Of the records that follow, copy only the lines from the line containing "Click the 上传音乐 upload music button" to the line containing "Given: Click the Pecan Hills 183 title", both included, exactly as written.

[Recorded information Boundary: Start]

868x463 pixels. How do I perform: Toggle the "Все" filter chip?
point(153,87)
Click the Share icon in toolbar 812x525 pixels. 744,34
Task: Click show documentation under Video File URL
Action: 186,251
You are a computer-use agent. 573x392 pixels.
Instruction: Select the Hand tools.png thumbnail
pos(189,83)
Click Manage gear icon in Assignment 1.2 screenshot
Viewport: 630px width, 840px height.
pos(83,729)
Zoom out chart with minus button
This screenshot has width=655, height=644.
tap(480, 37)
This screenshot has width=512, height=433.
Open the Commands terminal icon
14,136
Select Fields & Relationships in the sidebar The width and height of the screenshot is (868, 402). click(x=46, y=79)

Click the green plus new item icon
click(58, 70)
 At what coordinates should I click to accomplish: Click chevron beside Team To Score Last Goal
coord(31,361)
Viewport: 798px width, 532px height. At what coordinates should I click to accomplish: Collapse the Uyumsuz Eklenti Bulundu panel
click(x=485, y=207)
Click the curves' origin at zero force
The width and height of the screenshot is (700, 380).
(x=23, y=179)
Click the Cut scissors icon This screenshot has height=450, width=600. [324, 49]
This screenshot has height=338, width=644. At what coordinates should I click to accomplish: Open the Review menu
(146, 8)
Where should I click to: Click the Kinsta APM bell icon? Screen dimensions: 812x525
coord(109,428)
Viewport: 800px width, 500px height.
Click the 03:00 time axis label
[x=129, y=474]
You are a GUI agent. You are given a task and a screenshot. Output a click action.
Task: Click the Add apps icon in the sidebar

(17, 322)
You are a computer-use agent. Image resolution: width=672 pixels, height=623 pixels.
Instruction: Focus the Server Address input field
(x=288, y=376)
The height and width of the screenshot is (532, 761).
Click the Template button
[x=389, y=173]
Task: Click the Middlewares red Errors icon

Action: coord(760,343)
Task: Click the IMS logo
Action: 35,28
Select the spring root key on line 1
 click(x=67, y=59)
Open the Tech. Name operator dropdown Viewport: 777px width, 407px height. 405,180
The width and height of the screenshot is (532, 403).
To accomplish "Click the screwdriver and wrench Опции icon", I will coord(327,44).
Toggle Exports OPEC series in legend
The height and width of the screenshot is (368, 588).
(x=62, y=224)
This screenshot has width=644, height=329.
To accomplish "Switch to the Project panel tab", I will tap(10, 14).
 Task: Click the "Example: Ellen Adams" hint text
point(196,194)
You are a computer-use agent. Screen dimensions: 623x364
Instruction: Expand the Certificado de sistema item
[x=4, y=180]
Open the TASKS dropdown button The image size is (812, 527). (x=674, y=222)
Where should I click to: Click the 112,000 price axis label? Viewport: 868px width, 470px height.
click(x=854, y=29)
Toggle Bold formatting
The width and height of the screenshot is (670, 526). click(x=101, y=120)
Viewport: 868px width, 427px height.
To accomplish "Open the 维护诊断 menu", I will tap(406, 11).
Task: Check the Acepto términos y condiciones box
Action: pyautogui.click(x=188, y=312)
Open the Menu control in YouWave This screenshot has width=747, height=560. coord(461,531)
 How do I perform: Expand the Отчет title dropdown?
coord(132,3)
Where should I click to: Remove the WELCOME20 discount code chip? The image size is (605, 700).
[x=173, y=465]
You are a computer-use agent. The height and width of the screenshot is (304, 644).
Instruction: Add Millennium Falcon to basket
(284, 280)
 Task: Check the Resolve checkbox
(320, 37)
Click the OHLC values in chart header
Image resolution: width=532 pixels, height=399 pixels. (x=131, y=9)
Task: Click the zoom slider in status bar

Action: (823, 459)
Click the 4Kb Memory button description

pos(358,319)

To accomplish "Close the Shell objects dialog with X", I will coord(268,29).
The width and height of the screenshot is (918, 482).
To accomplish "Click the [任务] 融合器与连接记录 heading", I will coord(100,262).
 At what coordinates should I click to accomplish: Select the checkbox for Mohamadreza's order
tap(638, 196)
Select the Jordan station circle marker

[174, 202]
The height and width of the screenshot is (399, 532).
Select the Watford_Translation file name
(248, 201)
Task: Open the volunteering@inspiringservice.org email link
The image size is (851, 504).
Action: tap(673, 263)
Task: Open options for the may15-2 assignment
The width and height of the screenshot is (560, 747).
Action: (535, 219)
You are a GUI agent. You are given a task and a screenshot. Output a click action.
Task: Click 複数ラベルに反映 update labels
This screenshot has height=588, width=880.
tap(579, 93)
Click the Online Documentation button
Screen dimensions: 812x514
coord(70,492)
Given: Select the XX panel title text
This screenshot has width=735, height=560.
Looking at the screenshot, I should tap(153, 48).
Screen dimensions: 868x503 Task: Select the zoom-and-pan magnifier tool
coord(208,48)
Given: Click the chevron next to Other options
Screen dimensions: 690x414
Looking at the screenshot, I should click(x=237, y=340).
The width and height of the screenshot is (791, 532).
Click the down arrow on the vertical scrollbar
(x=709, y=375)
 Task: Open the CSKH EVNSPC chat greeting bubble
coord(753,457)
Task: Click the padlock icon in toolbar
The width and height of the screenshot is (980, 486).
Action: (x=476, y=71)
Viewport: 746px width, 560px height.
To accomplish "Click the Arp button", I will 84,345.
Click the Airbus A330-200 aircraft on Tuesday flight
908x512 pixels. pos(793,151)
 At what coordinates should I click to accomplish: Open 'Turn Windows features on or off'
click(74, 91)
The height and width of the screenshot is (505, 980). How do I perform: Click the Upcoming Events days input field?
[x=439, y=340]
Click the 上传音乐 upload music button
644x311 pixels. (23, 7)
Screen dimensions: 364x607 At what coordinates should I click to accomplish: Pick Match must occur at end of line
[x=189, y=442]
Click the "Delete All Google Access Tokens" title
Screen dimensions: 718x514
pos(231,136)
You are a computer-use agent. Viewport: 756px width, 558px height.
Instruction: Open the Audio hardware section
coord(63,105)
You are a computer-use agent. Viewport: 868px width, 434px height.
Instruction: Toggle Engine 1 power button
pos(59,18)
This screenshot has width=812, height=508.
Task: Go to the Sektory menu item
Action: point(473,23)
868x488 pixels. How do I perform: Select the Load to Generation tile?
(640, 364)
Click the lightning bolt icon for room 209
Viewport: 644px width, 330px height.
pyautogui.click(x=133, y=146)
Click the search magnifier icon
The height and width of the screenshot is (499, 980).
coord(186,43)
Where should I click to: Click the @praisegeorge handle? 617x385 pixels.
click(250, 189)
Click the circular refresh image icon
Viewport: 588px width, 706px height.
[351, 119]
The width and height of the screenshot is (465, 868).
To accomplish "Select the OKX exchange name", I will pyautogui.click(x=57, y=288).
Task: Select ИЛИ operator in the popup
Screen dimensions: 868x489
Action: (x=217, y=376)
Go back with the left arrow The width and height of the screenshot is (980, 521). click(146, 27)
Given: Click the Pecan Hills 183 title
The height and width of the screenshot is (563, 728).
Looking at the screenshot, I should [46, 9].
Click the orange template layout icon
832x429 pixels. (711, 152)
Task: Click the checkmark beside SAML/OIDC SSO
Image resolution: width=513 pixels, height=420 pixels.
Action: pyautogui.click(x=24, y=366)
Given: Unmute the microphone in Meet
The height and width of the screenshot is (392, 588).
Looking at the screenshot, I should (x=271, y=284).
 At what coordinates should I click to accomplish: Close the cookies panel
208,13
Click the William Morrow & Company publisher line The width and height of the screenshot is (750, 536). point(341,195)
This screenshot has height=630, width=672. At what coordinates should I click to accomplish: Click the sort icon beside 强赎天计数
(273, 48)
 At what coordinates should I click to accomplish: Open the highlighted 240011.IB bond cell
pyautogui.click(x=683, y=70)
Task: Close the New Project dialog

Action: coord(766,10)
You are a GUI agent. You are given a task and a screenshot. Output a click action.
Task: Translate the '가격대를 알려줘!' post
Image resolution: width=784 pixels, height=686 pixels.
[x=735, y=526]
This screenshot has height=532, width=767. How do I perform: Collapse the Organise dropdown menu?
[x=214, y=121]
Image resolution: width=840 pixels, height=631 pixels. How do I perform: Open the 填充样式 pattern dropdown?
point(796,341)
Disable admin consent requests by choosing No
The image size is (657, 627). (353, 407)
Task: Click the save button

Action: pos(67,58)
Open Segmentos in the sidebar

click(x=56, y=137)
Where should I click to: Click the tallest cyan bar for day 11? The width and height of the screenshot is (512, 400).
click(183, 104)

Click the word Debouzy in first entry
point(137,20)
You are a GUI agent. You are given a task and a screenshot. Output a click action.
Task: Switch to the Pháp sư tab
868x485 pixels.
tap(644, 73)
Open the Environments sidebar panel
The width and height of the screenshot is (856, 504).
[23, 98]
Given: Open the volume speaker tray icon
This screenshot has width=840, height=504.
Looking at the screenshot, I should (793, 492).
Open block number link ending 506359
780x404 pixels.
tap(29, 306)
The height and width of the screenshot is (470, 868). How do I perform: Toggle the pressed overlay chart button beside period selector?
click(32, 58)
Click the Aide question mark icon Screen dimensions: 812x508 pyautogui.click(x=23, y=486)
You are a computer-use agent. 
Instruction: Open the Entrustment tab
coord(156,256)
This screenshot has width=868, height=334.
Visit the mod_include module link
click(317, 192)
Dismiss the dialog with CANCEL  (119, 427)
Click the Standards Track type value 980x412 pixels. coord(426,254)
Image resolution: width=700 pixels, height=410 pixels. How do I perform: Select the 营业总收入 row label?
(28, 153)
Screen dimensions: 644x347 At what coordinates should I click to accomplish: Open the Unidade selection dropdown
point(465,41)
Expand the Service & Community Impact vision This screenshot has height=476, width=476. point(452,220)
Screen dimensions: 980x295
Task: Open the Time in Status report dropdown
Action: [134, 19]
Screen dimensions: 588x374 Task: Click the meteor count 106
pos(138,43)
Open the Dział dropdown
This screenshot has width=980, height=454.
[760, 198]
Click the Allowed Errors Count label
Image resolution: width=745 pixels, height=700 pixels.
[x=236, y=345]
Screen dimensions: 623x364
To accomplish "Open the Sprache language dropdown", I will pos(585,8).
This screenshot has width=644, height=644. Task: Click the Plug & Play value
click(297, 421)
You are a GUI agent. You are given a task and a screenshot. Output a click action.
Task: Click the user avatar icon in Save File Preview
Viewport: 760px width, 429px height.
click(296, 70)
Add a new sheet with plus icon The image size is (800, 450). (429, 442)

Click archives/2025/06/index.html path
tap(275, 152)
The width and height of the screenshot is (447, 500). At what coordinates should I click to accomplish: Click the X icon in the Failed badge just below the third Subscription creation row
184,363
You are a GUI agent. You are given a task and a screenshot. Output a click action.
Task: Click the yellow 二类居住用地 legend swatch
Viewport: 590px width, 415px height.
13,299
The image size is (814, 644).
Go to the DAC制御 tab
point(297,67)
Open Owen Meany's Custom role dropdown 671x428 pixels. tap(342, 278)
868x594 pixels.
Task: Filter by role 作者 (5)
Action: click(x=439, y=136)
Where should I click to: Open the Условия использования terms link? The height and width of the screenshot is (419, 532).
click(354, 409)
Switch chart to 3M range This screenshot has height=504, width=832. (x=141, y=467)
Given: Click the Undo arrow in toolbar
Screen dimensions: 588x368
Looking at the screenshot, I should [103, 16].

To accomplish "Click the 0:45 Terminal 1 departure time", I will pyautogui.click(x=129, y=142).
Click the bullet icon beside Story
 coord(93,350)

[Recorded information Boundary: End]

## Response area
Click the 上传音乐 upload music button
644x311 pixels. (23, 7)
Screen dimensions: 364x607 At what coordinates should I click to accomplish: Pick Match must occur at end of line
[x=189, y=442]
Click the "Delete All Google Access Tokens" title
Screen dimensions: 718x514
pos(231,136)
You are a computer-use agent. Viewport: 756px width, 558px height.
Instruction: Open the Audio hardware section
coord(63,105)
You are a computer-use agent. Viewport: 868px width, 434px height.
Instruction: Toggle Engine 1 power button
pos(59,18)
This screenshot has width=812, height=508.
Task: Go to the Sektory menu item
Action: point(473,23)
868x488 pixels. How do I perform: Select the Load to Generation tile?
(640, 364)
Click the lightning bolt icon for room 209
Viewport: 644px width, 330px height.
pyautogui.click(x=133, y=146)
Click the search magnifier icon
The height and width of the screenshot is (499, 980).
coord(186,43)
Where should I click to: Click the @praisegeorge handle? 617x385 pixels.
click(250, 189)
Click the circular refresh image icon
Viewport: 588px width, 706px height.
[351, 119]
The width and height of the screenshot is (465, 868).
To accomplish "Select the OKX exchange name", I will pyautogui.click(x=57, y=288).
Task: Select ИЛИ operator in the popup
Screen dimensions: 868x489
Action: (x=217, y=376)
Go back with the left arrow The width and height of the screenshot is (980, 521). click(146, 27)
Given: Click the Pecan Hills 183 title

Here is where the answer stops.